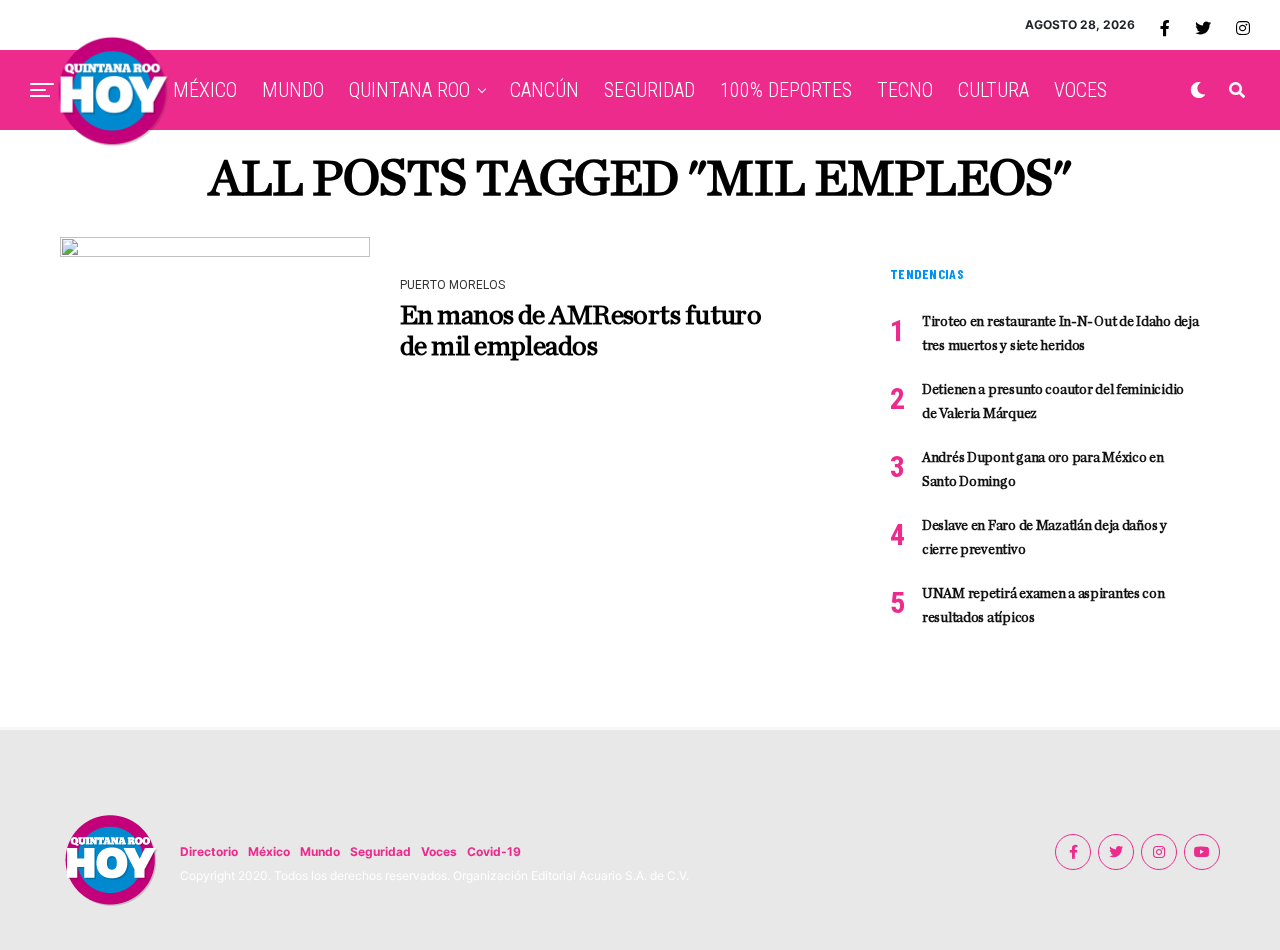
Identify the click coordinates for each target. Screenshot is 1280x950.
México (269, 851)
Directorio (209, 851)
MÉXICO (205, 90)
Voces (439, 851)
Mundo (320, 851)
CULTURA (993, 90)
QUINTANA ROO (409, 90)
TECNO (905, 90)
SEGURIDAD (649, 90)
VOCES (1080, 90)
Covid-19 (494, 851)
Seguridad (380, 851)
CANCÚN (544, 90)
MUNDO (293, 90)
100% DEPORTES (786, 90)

## Exercise prompt
Above are the records; transcribe them exactly without the pictures.

## Solved problem
Identify the click coordinates for each target. Screenshot is 1280x950.
México (269, 851)
Directorio (209, 851)
MÉXICO (205, 90)
Voces (439, 851)
Mundo (320, 851)
CULTURA (993, 90)
QUINTANA ROO (409, 90)
TECNO (905, 90)
SEGURIDAD (649, 90)
VOCES (1080, 90)
Covid-19 (494, 851)
Seguridad (380, 851)
CANCÚN (544, 90)
MUNDO (293, 90)
100% DEPORTES (786, 90)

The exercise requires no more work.